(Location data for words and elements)
[START]

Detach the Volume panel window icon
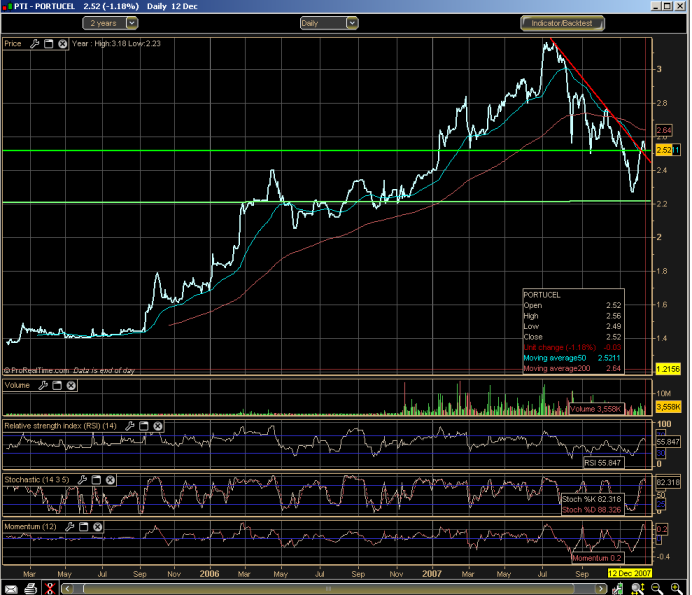 pyautogui.click(x=57, y=384)
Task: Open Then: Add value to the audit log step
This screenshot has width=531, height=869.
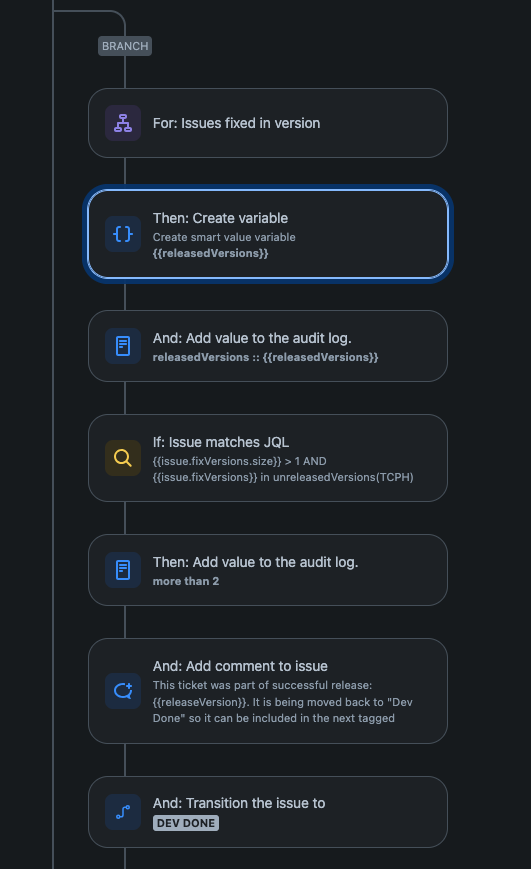Action: pos(268,570)
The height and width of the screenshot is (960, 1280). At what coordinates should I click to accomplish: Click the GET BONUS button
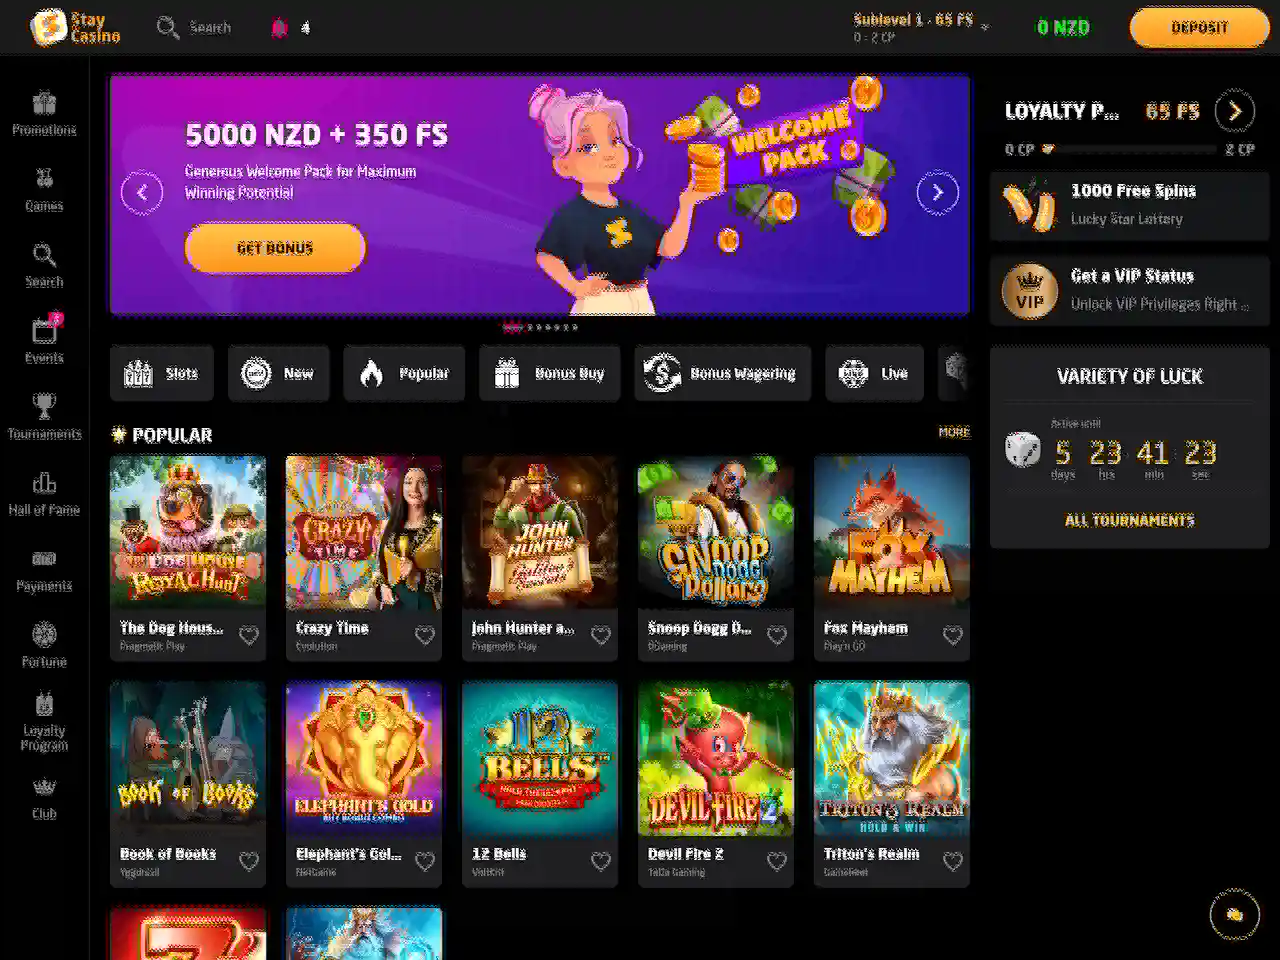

[END]

Put every line of the entries above into a numbered list. Leave out the blank lines and the pictures.

1. Detach the Volume panel window icon
2.  pyautogui.click(x=57, y=384)
3. Task: Open Then: Add value to the audit log step
4. This screenshot has width=531, height=869.
5. Action: pos(268,570)
6. The height and width of the screenshot is (960, 1280). At what coordinates should I click to accomplish: Click the GET BONUS button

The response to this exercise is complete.